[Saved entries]
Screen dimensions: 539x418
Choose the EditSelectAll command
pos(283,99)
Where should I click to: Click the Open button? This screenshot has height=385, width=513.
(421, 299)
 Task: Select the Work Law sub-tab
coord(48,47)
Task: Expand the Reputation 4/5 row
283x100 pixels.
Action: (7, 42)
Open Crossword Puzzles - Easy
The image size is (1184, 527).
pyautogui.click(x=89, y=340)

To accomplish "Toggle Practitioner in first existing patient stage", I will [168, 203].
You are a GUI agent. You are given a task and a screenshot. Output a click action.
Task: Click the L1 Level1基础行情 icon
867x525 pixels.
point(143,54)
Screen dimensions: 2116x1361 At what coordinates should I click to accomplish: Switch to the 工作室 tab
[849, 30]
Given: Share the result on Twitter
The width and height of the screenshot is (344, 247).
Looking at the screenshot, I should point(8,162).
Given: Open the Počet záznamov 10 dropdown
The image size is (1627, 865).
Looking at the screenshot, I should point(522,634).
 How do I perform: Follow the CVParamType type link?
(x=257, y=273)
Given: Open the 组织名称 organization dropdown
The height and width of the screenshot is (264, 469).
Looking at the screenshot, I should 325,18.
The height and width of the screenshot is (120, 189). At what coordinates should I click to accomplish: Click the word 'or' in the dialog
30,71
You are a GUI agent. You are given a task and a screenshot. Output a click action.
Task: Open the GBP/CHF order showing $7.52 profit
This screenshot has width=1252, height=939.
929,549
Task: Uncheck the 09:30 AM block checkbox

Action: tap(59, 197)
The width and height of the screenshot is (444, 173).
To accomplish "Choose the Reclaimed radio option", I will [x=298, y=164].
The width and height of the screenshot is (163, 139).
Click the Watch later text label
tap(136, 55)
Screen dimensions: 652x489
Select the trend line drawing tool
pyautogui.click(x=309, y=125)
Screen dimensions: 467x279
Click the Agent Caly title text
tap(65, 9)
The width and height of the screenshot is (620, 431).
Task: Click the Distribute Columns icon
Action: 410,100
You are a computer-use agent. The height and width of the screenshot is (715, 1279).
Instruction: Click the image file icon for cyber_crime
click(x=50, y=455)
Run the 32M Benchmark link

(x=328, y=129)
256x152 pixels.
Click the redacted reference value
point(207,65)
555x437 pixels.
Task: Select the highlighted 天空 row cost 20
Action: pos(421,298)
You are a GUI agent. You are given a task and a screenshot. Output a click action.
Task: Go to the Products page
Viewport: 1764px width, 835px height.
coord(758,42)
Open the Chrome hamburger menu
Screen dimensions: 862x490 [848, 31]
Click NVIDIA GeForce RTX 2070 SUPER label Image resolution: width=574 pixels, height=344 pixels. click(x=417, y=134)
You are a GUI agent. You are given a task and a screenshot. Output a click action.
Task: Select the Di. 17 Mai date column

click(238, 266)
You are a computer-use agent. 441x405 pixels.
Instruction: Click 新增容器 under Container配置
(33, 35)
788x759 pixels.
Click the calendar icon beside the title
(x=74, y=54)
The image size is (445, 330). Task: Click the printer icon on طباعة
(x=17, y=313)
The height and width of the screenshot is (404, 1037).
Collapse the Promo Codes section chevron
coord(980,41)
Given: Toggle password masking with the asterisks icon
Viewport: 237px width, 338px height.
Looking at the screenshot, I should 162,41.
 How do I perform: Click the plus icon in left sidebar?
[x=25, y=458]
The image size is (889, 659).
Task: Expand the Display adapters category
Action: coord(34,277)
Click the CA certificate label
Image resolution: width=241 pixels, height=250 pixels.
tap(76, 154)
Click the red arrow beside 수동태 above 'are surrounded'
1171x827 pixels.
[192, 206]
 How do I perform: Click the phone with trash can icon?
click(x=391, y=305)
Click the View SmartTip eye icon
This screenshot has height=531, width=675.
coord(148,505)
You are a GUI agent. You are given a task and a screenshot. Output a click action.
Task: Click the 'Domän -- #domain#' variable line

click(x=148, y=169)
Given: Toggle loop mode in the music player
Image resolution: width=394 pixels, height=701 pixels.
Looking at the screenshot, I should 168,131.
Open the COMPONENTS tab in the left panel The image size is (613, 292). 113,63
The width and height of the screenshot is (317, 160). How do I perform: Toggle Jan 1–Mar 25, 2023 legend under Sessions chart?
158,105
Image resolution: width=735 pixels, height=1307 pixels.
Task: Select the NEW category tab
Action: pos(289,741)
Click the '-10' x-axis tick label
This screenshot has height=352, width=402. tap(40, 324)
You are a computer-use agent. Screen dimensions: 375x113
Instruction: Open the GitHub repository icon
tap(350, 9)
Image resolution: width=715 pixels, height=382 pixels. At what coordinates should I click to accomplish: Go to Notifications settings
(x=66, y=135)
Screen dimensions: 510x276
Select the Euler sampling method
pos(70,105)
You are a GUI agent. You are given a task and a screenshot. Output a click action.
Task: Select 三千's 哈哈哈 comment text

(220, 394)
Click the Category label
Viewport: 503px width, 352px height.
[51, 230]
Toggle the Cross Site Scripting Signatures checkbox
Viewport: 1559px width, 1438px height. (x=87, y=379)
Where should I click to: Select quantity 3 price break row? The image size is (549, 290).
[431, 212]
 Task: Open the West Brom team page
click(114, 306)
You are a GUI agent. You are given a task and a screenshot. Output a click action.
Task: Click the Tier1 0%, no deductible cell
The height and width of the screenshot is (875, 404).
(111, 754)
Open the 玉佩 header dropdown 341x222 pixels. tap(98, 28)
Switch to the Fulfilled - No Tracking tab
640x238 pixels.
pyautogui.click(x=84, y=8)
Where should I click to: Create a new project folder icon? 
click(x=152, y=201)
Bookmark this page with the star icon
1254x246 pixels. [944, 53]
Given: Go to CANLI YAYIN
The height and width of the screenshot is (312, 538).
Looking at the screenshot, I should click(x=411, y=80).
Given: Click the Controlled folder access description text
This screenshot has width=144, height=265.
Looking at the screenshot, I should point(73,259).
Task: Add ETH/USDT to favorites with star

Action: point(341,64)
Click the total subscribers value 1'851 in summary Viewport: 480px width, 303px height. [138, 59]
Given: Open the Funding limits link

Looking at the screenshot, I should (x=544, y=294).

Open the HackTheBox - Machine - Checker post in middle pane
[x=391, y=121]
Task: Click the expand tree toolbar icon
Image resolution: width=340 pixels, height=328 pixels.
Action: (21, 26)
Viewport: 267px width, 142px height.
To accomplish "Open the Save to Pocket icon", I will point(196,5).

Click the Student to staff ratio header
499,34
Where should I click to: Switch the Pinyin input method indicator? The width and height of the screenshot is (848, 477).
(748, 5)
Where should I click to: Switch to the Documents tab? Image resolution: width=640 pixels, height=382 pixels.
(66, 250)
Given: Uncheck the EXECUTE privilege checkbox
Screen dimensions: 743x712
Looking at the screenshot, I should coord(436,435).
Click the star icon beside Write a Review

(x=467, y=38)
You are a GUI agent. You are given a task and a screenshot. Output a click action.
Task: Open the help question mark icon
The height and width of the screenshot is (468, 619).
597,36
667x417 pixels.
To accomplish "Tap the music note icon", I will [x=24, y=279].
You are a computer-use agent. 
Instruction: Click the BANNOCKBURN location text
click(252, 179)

→ **WORK TO COMPLETE**:
Return every line of the preceding records in which the word "computer" appears.

→ **OUTPUT**:
You are a computer-use agent. The height and width of the screenshot is (715, 1279).
You are a computer-use agent. 441x405 pixels.
You are a computer-use agent. Screen dimensions: 375x113
You are a computer-use agent. 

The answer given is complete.